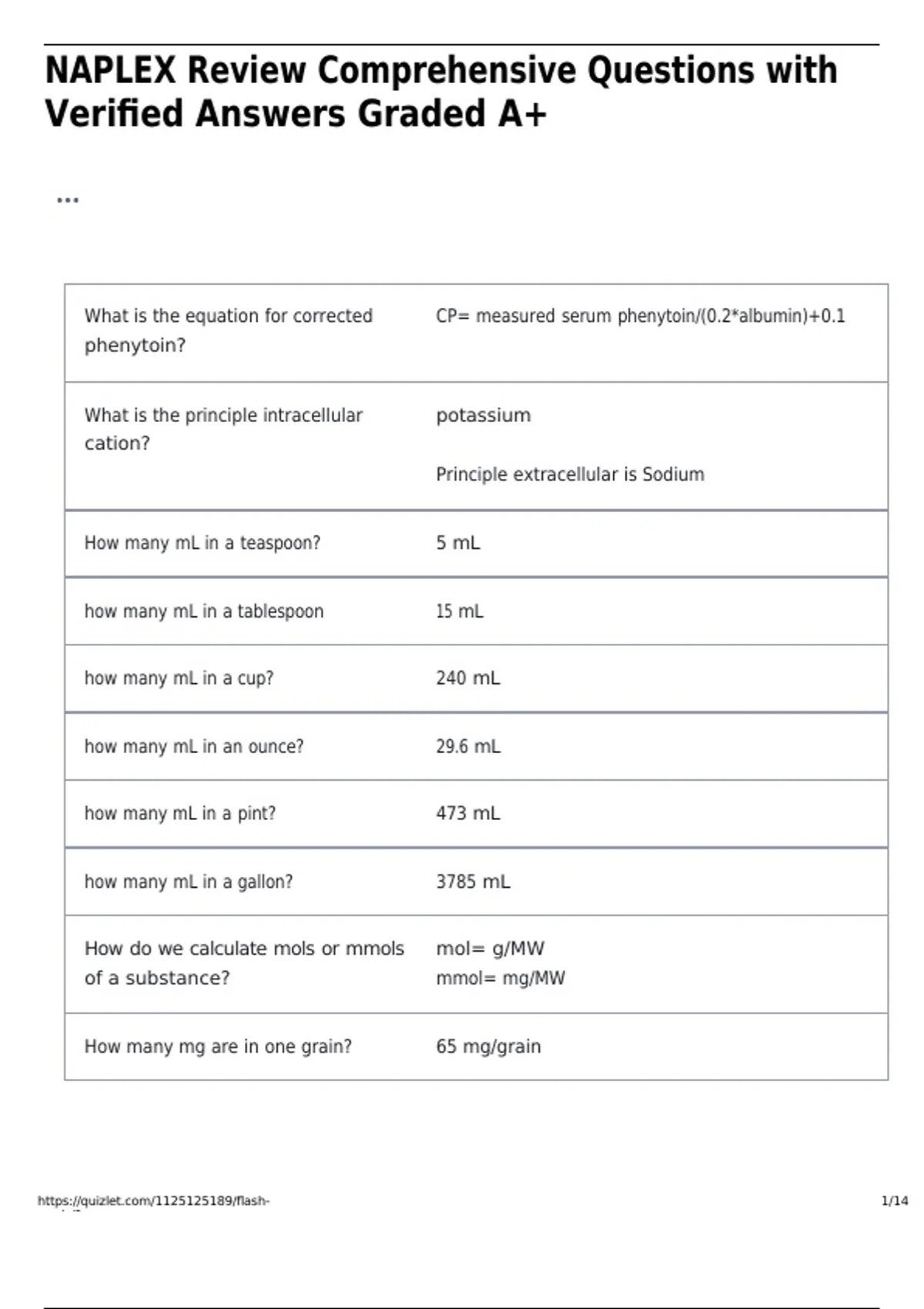Click the principle intracellular cation question

(223, 429)
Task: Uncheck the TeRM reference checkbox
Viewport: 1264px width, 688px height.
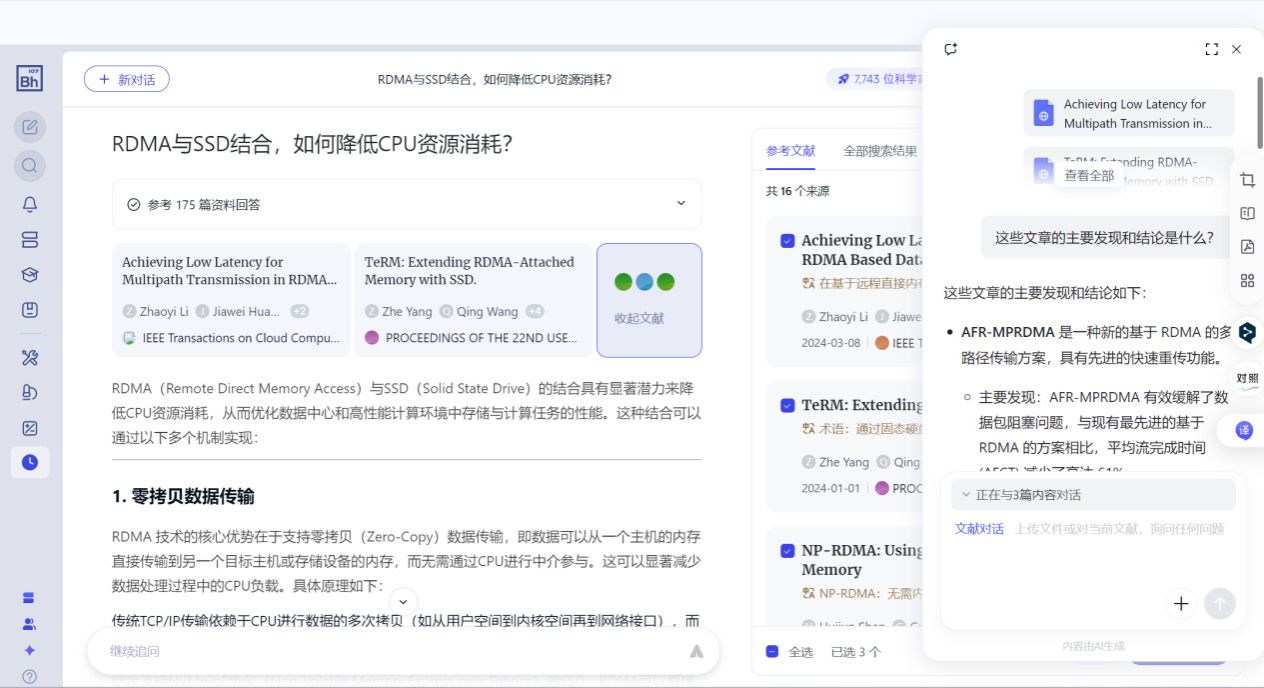Action: pyautogui.click(x=787, y=406)
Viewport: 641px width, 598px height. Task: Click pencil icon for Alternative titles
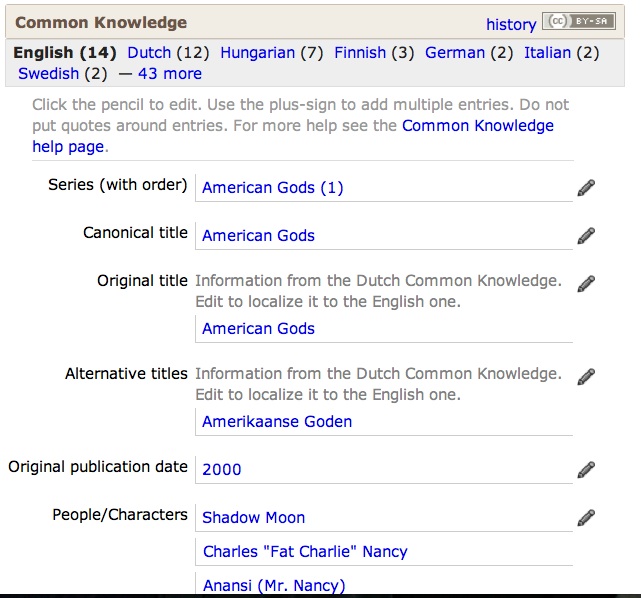pos(586,376)
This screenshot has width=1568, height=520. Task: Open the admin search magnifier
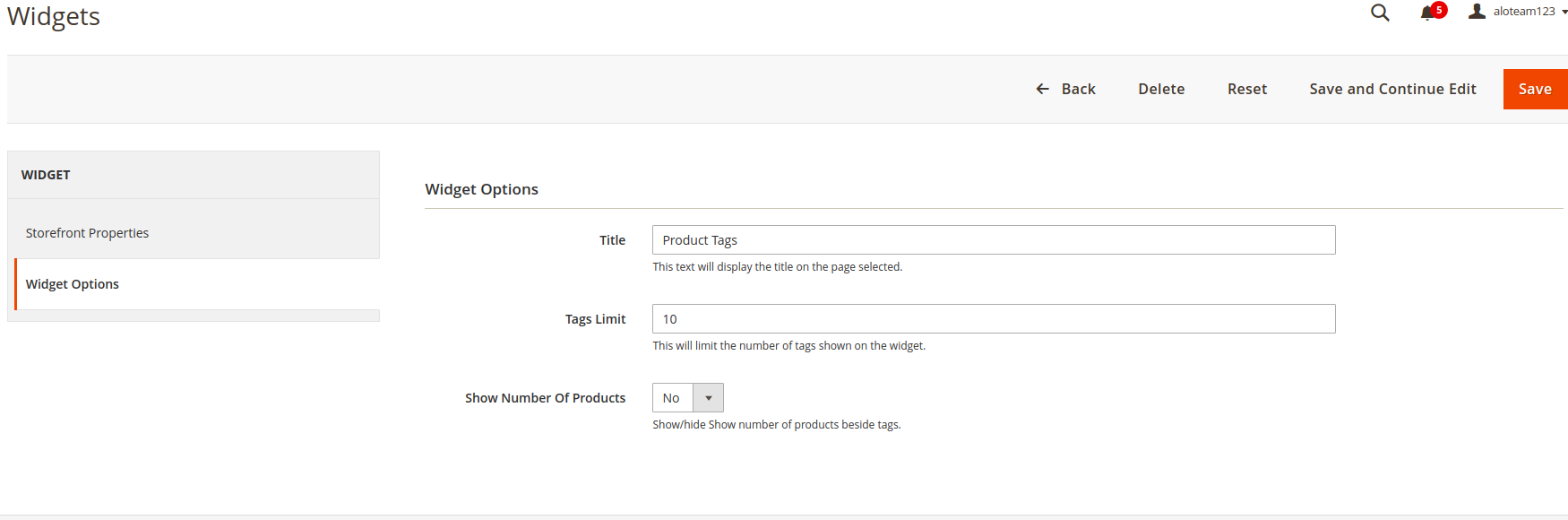[1380, 13]
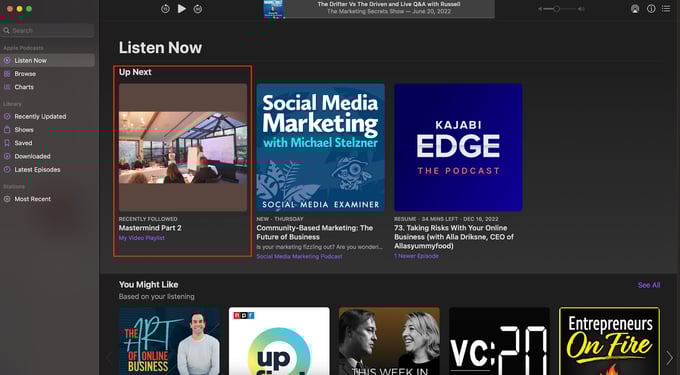The height and width of the screenshot is (375, 680).
Task: Click the skip back 15 seconds icon
Action: pos(165,9)
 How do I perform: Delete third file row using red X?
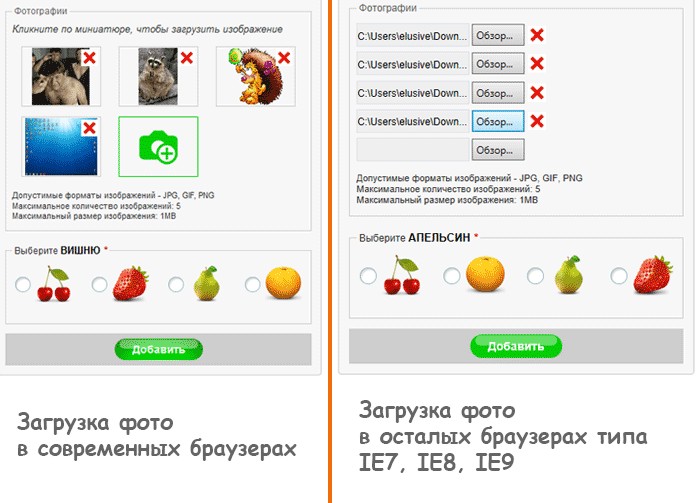537,92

AIM OF THE TASK →
Exactly the lines from the line with "Viewport: 1264px width, 688px height." through the last line of the listing, both included, should be extracted, and the pictures left behind.

YOUR SOLUTION →
Viewport: 1264px width, 688px height.
Action: pyautogui.click(x=787, y=406)
Viewport: 641px width, 598px height. Task: Click pencil icon for Alternative titles
pos(586,376)
This screenshot has width=1568, height=520. Task: Open the admin search magnifier
[1380, 13]
The height and width of the screenshot is (375, 680).
Task: Click the skip back 15 seconds icon
Action: pos(165,9)
 How do I perform: Delete third file row using red X?
537,92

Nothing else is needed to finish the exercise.